Exercise aim →
Echo the records below verbatim, starting with the line that contains "Given: Disable the Shut down the PC action" and going on through the line that contains "click(780, 85)".
----- Information provided -----
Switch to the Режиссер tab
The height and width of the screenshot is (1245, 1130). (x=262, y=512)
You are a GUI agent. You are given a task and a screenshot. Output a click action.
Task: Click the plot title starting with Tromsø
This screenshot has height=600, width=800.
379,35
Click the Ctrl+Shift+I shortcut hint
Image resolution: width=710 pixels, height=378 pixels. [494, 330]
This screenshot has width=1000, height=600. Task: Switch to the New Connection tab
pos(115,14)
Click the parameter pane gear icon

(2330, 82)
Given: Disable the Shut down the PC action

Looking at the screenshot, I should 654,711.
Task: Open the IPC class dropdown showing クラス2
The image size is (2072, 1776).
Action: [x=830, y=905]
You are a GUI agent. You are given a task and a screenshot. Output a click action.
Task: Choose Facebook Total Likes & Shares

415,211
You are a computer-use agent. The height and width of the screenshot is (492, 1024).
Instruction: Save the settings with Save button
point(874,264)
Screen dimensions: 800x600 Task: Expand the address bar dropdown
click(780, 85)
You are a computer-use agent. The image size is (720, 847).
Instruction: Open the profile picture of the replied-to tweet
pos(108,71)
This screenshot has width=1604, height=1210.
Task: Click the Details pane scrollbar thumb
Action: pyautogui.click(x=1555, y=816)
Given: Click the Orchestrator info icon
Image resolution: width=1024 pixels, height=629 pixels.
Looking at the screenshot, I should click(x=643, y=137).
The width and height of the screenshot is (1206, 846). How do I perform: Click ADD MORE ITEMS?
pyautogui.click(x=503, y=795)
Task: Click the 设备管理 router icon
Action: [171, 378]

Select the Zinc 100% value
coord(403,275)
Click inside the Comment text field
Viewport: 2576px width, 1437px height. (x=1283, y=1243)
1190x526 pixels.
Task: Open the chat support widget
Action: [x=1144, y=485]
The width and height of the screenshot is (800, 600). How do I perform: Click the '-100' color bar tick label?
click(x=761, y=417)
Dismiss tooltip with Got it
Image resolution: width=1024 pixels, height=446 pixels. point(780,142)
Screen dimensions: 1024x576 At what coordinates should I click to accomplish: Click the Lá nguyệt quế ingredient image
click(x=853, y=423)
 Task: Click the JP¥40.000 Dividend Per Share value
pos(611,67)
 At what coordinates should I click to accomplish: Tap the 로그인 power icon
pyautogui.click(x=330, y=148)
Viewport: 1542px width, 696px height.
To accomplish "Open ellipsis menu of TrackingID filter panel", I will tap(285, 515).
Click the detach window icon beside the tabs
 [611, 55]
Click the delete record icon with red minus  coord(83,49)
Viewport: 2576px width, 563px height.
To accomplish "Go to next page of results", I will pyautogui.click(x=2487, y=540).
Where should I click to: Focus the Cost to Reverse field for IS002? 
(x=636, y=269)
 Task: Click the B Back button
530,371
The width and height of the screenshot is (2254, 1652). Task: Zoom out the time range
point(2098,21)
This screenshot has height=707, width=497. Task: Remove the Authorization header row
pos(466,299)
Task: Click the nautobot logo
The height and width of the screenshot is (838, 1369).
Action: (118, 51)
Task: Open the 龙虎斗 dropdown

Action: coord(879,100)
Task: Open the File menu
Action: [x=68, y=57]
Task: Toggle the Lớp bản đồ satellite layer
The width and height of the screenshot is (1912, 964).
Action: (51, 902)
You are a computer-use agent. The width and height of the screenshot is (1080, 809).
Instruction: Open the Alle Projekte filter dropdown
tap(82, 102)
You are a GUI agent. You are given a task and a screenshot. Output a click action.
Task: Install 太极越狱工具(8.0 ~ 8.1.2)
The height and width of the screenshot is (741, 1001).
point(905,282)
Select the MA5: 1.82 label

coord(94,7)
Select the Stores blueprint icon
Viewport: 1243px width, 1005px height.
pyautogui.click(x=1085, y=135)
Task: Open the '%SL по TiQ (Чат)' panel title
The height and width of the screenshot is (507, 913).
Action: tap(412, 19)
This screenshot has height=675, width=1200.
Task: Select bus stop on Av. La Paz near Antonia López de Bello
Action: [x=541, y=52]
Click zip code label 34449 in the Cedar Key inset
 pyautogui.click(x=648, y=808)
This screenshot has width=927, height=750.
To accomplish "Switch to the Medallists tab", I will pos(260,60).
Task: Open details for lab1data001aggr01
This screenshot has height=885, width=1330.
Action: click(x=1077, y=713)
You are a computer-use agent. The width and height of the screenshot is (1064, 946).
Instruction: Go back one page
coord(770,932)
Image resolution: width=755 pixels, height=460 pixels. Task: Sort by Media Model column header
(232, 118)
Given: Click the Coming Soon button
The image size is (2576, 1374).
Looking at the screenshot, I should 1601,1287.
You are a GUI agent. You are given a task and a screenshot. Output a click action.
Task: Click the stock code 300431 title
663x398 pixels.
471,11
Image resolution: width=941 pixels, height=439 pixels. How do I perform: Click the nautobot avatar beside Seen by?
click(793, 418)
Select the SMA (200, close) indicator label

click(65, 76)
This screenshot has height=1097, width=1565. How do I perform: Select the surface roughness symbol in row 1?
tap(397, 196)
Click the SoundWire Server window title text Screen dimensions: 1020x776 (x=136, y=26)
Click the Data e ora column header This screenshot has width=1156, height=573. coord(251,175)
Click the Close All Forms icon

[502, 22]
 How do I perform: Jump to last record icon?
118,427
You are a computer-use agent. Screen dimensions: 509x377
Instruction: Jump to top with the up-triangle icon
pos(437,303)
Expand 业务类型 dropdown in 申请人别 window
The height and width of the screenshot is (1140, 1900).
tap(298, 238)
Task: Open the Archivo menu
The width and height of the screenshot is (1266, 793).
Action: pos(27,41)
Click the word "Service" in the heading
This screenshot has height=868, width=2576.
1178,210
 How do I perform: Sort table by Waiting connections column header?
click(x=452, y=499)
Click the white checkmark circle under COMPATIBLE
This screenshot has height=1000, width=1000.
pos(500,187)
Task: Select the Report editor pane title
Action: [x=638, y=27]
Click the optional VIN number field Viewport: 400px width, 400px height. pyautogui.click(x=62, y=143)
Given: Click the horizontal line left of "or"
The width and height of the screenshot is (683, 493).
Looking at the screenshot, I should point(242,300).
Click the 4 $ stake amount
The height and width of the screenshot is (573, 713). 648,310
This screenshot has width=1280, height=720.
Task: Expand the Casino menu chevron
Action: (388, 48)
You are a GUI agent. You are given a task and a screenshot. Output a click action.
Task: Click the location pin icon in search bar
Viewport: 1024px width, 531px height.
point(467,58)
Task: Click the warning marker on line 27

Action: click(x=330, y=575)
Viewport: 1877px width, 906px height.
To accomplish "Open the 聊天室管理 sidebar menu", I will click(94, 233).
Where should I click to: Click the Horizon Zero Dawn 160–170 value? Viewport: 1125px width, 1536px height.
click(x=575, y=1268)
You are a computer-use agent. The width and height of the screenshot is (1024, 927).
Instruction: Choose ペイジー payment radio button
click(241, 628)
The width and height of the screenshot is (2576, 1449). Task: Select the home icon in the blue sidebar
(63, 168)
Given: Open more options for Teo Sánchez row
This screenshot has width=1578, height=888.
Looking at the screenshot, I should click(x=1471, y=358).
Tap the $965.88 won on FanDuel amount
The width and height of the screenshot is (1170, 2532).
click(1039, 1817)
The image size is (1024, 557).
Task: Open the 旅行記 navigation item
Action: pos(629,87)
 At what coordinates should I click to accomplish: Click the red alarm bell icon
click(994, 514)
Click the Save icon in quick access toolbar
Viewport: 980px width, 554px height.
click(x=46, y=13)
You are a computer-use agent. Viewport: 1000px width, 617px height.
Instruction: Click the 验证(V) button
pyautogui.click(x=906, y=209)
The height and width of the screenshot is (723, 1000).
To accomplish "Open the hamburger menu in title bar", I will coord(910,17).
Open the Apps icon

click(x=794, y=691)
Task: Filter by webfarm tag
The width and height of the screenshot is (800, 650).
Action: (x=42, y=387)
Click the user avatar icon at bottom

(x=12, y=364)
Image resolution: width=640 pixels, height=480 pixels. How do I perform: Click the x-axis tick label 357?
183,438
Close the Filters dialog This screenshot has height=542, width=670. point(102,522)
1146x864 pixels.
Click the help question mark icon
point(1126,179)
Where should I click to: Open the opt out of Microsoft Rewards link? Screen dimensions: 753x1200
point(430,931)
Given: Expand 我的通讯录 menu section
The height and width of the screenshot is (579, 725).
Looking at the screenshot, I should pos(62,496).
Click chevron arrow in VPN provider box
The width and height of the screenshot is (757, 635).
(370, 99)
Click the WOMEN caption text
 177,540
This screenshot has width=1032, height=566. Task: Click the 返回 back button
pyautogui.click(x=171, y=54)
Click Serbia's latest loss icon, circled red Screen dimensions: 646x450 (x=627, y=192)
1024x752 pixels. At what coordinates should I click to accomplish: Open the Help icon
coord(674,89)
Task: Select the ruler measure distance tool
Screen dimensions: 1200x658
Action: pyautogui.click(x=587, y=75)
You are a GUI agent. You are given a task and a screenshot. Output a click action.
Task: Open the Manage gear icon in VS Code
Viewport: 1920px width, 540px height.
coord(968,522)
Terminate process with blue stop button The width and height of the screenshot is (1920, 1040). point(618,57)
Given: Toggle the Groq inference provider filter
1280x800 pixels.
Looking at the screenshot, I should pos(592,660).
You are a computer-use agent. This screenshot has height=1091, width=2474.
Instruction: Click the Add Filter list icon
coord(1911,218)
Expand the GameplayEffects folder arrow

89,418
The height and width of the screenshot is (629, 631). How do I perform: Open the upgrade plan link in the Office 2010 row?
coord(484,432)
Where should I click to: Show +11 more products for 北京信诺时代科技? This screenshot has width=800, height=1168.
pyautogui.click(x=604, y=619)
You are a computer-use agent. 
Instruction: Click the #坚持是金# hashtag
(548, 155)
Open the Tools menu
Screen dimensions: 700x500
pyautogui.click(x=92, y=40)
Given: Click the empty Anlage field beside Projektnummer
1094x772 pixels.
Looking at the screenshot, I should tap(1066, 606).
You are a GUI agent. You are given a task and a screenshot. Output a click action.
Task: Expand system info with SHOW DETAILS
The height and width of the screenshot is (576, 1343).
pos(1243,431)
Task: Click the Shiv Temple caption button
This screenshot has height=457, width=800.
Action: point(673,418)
-----
Result of this exercise →
Given: Disable the Shut down the PC action

Looking at the screenshot, I should 654,711.
Task: Open the IPC class dropdown showing クラス2
The image size is (2072, 1776).
Action: [x=830, y=905]
You are a GUI agent. You are given a task and a screenshot. Output a click action.
Task: Choose Facebook Total Likes & Shares

415,211
You are a computer-use agent. The height and width of the screenshot is (492, 1024).
Instruction: Save the settings with Save button
point(874,264)
Screen dimensions: 800x600 Task: Expand the address bar dropdown
click(780, 85)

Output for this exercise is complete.